From: Philippe Verdy (verdy_p@wanadoo.fr)
Date: Mon Aug 27 2007 - 21:54:53 CDT
It seems that regular spaces are sometimes seen as word separators in
Burmese, simply because they are easier to enter and edit correctly (as they
are visible).
Text editors do not always replace automatically the regular space between
two Burmese letters by ZWSP, but this may be automated. Or it may even not
be replaced at all when saving the text, leaving that transformation left
for the time where the text will be used, in which case, the spaces may be
even stripped out completely for rendering...
Well, I suppose the fonts supporting Burmese correctly are so much rare,
that they will certainly contain an explicit mapping for ZWSP, so that
Burmese texts canbe stored directly with ZWSP (using automatic replacement
of SPACE between Burmese letters when saving, and automatic replacement of
ZWSP between Burmese letters by regular SPACE when loading before editing
again).
A Burmese Word processor could use two modes :
* one that eases editing, where ZWSP are made visible like if they were
SPACE instances despite the SPACE bar is allowed and internally inserts a
SPACE that is replaced automatically and internally by a ZWSP between two
Burmese letters. The internal backing buffer will then contain only ZWSP.
* one for the WYZIWYG mode (or "Print Preview" mode), where the same ZWSP
are invisible (but the SPACE bar still works the same way, only the
rendering is different)

Information shown:
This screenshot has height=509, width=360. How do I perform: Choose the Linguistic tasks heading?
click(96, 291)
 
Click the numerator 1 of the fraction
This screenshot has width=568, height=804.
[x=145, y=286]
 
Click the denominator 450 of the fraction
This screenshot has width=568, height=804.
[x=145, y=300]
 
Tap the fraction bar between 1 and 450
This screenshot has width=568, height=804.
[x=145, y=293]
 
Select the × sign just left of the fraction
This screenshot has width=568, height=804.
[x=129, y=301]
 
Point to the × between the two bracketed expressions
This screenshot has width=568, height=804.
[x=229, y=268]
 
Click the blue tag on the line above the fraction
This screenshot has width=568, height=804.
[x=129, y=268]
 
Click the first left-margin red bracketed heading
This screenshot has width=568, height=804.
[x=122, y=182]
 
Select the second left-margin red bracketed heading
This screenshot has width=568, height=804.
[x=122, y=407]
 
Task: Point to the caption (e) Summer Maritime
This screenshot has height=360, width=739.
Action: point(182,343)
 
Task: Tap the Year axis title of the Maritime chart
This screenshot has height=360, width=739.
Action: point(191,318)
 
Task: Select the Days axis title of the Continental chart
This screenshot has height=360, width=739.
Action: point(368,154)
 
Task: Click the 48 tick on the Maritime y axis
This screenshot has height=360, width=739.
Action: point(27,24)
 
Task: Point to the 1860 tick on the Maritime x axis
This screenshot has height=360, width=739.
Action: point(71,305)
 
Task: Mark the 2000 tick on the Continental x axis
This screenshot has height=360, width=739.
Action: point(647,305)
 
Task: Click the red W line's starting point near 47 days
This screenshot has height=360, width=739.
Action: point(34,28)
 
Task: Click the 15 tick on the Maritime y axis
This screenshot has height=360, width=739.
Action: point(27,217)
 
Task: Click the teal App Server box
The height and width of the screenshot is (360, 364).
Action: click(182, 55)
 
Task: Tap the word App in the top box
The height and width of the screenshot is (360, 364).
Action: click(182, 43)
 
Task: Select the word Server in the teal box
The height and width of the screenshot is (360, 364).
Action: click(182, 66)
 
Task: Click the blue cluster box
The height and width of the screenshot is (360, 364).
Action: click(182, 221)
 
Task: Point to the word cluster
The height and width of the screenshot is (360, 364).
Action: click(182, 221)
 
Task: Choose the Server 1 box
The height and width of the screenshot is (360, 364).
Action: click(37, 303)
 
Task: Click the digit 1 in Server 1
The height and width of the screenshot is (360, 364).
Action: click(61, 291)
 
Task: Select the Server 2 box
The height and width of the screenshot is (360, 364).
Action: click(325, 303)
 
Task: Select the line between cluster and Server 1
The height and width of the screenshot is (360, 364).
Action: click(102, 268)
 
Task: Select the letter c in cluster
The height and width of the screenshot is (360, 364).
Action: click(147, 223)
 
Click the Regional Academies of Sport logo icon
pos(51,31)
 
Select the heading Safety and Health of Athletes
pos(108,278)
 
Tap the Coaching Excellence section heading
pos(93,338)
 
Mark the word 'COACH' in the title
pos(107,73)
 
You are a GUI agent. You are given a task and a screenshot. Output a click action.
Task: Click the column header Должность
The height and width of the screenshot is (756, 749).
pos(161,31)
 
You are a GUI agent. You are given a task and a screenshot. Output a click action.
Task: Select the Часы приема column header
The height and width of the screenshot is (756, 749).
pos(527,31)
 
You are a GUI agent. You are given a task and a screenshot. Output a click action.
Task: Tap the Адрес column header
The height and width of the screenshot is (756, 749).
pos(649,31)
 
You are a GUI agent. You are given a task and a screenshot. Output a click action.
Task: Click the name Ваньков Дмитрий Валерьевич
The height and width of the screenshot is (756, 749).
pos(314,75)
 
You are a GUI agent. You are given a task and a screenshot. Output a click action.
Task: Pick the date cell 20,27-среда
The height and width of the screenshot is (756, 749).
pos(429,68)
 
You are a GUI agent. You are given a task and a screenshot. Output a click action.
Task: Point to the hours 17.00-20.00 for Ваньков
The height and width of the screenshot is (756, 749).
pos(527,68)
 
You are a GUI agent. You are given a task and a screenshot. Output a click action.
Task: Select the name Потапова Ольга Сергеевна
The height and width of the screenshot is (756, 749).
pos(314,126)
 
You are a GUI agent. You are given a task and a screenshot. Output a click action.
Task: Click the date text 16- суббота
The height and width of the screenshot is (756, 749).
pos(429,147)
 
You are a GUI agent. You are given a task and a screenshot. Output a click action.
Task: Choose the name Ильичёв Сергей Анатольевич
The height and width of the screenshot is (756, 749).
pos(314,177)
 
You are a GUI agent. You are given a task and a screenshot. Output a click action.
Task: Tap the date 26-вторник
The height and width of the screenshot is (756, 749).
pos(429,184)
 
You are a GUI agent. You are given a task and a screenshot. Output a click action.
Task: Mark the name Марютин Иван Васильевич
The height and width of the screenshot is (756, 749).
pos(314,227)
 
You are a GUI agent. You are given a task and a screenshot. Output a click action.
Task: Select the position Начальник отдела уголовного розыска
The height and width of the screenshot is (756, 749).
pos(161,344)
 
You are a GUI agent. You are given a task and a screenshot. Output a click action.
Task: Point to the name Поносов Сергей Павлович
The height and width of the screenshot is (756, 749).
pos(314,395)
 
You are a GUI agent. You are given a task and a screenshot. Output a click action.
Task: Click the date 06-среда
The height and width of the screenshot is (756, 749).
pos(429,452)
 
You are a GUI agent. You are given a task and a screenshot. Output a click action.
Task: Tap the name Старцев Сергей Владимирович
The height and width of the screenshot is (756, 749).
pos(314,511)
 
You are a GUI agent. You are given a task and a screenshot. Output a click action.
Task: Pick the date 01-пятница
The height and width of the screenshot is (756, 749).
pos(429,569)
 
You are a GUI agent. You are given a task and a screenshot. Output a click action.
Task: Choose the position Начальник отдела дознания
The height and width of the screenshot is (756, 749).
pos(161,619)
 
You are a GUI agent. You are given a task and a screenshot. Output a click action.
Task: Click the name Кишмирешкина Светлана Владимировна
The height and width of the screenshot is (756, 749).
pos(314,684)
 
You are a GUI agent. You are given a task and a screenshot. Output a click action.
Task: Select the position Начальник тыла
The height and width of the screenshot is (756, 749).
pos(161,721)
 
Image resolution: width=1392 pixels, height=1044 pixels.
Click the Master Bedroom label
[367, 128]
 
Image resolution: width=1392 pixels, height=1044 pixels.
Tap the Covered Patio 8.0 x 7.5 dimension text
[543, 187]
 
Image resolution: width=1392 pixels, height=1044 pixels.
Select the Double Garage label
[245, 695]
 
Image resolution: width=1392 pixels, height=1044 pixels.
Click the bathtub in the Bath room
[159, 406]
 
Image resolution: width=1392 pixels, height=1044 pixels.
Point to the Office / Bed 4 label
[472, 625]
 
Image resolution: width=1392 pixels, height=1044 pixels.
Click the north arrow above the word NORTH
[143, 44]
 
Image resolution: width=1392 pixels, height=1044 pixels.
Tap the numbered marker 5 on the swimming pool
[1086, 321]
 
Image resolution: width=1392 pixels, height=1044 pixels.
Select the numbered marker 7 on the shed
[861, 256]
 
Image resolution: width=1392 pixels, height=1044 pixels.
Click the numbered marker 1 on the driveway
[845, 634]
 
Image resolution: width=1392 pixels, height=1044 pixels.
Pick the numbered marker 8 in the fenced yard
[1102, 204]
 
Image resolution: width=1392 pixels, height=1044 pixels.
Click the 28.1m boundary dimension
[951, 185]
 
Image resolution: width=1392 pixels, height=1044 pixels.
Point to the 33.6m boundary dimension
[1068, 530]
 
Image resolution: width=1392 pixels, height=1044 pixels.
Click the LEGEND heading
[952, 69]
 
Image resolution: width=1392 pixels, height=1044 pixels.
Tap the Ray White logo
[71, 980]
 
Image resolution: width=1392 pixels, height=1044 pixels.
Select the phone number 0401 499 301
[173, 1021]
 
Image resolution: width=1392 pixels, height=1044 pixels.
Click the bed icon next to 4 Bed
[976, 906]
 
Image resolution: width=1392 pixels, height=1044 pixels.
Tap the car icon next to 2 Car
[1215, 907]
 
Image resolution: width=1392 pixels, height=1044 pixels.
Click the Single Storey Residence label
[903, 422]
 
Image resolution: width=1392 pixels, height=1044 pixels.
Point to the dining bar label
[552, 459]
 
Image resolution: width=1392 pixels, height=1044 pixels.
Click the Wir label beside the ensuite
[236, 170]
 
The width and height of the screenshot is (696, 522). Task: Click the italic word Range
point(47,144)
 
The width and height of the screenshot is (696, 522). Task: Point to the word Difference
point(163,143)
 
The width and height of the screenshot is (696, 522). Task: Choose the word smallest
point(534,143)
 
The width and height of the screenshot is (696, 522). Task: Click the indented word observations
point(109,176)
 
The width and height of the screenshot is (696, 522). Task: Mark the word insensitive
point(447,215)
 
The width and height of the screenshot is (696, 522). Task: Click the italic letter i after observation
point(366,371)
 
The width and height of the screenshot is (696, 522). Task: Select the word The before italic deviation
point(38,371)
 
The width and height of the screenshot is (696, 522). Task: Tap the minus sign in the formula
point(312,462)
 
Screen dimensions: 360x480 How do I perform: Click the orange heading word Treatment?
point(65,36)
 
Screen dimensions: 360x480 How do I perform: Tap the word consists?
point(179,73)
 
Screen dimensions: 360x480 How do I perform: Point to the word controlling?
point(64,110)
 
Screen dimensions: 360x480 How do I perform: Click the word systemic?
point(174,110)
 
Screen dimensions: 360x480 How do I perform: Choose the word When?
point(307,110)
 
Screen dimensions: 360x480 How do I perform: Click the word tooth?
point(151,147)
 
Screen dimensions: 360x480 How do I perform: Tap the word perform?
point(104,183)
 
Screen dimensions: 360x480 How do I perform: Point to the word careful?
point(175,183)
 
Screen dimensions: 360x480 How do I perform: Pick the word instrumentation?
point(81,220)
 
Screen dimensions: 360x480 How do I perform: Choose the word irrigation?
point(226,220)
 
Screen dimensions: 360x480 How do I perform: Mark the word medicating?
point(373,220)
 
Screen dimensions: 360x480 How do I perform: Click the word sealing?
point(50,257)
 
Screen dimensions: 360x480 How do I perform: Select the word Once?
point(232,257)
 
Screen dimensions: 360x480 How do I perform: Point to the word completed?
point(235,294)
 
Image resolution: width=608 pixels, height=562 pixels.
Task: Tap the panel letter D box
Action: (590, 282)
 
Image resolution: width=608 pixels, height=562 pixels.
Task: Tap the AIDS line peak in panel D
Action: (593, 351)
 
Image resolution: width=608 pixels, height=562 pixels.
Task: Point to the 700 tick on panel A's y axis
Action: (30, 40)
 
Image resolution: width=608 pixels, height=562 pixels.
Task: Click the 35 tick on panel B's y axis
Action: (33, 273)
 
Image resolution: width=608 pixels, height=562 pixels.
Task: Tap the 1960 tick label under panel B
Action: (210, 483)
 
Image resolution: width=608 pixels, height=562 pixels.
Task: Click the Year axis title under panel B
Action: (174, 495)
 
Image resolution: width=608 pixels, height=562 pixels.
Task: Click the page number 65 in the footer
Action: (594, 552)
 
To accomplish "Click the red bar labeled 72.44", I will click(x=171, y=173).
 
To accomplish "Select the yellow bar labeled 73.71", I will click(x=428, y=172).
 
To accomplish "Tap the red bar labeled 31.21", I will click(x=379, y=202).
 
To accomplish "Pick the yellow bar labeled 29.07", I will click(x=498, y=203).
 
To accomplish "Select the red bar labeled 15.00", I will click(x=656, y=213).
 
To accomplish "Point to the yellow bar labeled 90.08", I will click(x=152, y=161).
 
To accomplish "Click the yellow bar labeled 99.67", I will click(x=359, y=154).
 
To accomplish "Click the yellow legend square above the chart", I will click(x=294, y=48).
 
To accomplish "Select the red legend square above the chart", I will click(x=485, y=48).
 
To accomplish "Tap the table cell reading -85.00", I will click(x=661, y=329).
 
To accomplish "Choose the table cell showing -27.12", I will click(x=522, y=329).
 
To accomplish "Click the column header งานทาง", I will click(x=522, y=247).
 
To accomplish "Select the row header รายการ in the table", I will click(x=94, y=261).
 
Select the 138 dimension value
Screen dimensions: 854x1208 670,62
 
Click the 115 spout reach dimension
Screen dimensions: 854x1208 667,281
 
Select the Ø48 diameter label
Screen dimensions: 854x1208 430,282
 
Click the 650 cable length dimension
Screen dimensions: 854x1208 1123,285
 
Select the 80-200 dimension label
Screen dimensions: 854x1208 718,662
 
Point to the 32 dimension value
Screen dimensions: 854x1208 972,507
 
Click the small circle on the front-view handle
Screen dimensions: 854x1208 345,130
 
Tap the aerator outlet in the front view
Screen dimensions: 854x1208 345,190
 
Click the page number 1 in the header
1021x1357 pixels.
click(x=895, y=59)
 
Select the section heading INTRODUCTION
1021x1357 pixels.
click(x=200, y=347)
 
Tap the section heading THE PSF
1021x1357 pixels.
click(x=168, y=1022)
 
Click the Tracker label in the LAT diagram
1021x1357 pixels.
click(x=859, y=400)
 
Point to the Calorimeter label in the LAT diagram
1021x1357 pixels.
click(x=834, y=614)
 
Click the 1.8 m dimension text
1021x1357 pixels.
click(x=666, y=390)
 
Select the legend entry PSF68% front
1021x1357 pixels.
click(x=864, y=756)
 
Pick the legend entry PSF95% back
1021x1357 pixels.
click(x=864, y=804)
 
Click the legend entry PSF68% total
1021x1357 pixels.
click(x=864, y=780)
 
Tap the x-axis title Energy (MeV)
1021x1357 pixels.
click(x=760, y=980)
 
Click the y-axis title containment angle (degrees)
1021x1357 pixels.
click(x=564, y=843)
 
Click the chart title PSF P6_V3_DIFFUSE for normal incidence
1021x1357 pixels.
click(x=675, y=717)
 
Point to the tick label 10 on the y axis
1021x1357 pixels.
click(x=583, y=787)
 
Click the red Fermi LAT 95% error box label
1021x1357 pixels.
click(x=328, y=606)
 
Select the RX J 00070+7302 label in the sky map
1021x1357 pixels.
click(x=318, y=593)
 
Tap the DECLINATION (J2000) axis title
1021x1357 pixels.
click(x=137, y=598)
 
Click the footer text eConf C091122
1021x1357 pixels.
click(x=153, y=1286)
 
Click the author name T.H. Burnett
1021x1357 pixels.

Tasks to carry out:
1 – According to the post on Burmese spacing, why are regular spaces sometimes used as word separators in Burmese?
2 – Summarize the post on Burmese spacing in two sentences.
3 – Reproduce the wording of the post on Burmese spacing from "From: Philippe Verdy" to "completely for rendering...".

Answers for the exercise:
1 – They are easier to enter and edit correctly, because they are visible.

2 – Regular spaces are sometimes used between Burmese words because they are visible and easier to edit, and text editors may replace them with ZWSP automatically or leave that conversion until the text is used. A Burmese word processor could offer one mode that eases editing by showing ZWSP like spaces while storing only ZWSP internally, and a print-preview mode in which the same ZWSP are invisible.

3 –
From: Philippe Verdy (verdy_p@wanadoo.fr)
Date: Mon Aug 27 2007 - 21:54:53 CDT
It seems that regular spaces are sometimes seen as word separators in
Burmese, simply because they are easier to enter and edit correctly (as they
are visible).
Text editors do not always replace automatically the regular space between
two Burmese letters by ZWSP, but this may be automated. Or it may even not
be replaced at all when saving the text, leaving that transformation left
for the time where the text will be used, in which case, the spaces may be
even stripped out completely for rendering...